Grenzen der Ausgleichsquittung


Die meisten Arbeitgeber lassen sich bei Ausscheiden des Arbeitnehmers aus einem Arbeitsverhältnis sog. Ausgleichsquittungen ausstellen.

Welche Wirkung haben solche Quittungen?

Zumeist weniger, als durch die Arbeitnehmer angenommen!

Jedenfalls solchen Quittungen nämlich, welche als umfassende Ausgleichsquittungen gedacht seien, stellten nach der Entscheidung BAG 23. Oktober 2013 – 5 AZR 135/12 häufig lediglich ein deklaratorisches negatives Schuldanerkenntnis dar.

Das Gericht führt hierzu unter anderem aus:

In einer solchen Situation darf ein verständiger und redlicher Arbeitgeber nicht davon ausgehen, der Wille des Arbeitspapiere und (Rest-)Lohn abholenden Arbeitnehmers richte sich darauf, alle oder eine bestimmte Gruppe von bekannten oder unbekannten Ansprüchen zum Erlöschen zu bringen.

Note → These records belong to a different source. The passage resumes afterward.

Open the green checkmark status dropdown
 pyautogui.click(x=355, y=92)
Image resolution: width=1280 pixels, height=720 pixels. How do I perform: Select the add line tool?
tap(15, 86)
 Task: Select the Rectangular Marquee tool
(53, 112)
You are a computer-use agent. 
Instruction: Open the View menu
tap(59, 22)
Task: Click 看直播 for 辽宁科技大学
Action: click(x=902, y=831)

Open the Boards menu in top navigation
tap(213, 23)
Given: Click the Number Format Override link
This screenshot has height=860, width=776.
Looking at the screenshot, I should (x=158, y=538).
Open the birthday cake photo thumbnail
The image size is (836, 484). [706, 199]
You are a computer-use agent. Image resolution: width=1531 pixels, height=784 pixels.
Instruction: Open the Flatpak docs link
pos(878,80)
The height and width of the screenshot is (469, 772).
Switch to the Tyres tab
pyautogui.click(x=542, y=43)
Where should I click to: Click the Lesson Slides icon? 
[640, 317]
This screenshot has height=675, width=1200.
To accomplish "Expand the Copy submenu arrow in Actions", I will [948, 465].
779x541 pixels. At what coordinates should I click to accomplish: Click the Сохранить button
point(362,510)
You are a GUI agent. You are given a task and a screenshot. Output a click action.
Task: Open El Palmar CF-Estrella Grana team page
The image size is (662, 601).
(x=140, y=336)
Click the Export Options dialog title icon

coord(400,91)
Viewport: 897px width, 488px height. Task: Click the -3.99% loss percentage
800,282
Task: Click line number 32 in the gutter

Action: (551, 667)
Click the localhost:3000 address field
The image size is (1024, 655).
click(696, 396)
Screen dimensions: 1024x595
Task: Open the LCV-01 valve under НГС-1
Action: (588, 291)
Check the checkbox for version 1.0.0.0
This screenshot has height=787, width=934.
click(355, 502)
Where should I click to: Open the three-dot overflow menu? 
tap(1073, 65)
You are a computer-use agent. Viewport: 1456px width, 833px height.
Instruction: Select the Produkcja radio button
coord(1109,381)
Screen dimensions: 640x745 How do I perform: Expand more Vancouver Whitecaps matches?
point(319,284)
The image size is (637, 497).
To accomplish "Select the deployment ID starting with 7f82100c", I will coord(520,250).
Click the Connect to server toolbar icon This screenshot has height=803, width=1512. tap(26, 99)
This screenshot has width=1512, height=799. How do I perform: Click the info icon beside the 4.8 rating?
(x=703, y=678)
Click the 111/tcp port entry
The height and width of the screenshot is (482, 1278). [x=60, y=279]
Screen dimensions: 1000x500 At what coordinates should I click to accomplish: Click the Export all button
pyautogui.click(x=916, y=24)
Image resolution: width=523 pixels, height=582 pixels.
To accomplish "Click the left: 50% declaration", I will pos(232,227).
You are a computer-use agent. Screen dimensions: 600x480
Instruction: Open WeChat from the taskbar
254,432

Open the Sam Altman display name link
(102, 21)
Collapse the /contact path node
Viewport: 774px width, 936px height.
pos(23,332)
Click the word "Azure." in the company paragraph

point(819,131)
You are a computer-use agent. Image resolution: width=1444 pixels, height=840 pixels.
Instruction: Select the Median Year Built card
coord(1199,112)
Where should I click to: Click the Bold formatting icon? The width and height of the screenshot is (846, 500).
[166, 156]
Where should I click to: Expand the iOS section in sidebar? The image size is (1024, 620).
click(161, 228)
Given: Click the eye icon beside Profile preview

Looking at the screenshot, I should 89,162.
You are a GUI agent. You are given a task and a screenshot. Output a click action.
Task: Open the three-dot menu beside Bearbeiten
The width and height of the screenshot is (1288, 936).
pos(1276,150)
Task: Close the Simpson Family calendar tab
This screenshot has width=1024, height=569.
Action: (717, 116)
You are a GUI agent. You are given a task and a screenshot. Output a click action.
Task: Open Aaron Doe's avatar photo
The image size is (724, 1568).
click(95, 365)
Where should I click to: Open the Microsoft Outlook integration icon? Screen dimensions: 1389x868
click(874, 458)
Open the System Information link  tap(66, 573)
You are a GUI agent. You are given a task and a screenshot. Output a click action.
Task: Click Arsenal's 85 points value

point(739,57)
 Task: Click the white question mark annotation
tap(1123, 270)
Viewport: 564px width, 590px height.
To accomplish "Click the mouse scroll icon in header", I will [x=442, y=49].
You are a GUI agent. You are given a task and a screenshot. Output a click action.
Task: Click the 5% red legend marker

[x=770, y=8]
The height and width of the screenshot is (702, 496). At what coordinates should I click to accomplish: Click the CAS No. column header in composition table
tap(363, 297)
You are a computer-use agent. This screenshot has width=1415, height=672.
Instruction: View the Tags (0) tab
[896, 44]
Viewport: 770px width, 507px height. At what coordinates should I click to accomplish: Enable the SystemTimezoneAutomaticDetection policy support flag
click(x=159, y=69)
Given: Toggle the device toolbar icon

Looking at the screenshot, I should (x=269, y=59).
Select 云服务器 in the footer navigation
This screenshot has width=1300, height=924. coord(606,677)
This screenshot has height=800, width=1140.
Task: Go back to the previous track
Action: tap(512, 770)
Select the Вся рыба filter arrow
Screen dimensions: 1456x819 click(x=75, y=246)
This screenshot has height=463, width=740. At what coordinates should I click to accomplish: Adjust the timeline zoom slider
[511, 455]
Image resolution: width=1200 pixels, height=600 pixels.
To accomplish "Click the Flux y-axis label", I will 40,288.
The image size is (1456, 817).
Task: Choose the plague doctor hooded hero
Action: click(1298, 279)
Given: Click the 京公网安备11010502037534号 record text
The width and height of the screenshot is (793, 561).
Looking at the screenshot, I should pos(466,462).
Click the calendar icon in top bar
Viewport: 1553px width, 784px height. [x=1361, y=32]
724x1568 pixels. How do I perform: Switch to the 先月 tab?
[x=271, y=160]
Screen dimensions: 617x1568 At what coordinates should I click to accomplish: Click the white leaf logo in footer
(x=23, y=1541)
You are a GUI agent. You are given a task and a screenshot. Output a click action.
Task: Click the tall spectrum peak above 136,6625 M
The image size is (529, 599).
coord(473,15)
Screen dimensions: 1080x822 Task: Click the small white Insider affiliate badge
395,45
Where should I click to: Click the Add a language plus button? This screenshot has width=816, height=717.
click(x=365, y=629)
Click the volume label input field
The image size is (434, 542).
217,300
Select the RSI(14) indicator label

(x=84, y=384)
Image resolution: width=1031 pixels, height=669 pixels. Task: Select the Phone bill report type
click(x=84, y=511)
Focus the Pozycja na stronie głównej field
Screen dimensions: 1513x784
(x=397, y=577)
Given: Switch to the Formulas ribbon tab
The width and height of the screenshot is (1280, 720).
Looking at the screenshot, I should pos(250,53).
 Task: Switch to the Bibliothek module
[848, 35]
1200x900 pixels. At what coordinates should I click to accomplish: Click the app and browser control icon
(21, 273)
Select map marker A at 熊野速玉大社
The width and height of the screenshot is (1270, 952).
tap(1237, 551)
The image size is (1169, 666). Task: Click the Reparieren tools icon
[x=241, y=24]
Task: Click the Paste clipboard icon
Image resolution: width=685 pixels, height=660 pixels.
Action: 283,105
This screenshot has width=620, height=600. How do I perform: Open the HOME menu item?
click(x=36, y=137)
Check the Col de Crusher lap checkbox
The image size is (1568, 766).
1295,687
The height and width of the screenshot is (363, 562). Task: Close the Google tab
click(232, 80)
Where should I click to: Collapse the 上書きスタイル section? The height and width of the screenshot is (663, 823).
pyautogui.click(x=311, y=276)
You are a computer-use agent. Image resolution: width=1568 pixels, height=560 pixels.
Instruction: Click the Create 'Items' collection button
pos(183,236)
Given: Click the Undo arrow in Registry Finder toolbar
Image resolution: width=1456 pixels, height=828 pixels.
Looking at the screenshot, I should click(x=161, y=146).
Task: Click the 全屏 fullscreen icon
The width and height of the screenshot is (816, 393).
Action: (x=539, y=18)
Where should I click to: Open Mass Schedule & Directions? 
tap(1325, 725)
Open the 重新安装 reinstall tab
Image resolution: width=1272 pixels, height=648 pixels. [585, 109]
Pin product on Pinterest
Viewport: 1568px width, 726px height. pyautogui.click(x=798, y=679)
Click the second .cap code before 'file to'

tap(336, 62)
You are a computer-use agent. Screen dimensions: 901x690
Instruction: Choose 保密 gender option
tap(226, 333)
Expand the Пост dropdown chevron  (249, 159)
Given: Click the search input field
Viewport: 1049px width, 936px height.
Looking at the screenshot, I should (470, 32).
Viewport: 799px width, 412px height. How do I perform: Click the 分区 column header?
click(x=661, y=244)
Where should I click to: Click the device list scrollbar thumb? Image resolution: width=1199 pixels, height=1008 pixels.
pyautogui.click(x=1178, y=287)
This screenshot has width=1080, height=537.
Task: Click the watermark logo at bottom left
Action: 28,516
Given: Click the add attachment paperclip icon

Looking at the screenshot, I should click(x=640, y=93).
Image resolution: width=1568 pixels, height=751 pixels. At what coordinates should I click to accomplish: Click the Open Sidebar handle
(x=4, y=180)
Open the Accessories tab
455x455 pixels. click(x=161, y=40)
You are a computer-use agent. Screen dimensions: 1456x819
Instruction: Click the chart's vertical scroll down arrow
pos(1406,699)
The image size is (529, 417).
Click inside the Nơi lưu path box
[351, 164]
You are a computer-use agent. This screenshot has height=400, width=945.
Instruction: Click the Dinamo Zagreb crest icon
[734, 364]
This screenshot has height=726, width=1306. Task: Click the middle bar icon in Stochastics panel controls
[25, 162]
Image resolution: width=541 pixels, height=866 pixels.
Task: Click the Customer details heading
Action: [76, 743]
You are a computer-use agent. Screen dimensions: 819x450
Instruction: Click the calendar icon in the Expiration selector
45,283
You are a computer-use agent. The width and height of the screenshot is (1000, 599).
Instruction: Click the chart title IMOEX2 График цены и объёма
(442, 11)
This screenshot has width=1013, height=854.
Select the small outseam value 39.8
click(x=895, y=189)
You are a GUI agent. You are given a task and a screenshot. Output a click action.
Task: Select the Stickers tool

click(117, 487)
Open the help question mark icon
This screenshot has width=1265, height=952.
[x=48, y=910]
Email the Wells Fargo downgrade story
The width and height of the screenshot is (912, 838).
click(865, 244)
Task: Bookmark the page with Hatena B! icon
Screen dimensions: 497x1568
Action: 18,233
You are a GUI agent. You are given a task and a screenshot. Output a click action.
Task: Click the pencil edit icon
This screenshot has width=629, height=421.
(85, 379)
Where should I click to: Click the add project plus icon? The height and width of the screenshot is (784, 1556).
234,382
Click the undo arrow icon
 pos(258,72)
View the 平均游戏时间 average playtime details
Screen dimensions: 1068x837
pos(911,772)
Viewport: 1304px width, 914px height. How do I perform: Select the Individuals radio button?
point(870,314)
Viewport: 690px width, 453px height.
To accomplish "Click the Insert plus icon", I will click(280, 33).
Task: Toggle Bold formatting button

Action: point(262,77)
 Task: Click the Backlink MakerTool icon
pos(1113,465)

Für eine derartige Annahme besteht nur dann Anlass, wenn eine Ausgleichsquittung nach vorangegangenem Streit als Bestandteil eines gerichtlichen oder außergerichtlichen Vergleichs oder im Rahmen eines die Beendigung des Arbeitsverhältnisses regelnden Aufhebungsvertrags abgegeben wird.

Dem Arbeitnehmer sei nämlich mit Unterzeichnung einer solchen Quittung nicht bewusst, dass er hiermit auch auf unbekannte Ansprüche verzichte.

Solchen Arten von Ausgleichsquittungen kommt also zumeist eher symbolischer Wert, als rechtsgestaltende Wirkung zu. Zumeist dürften aber unklar formulierte Quittungen jedenfalls einer Inhaltskontrolle nach §§ 307 ff. BGB nicht stand halten.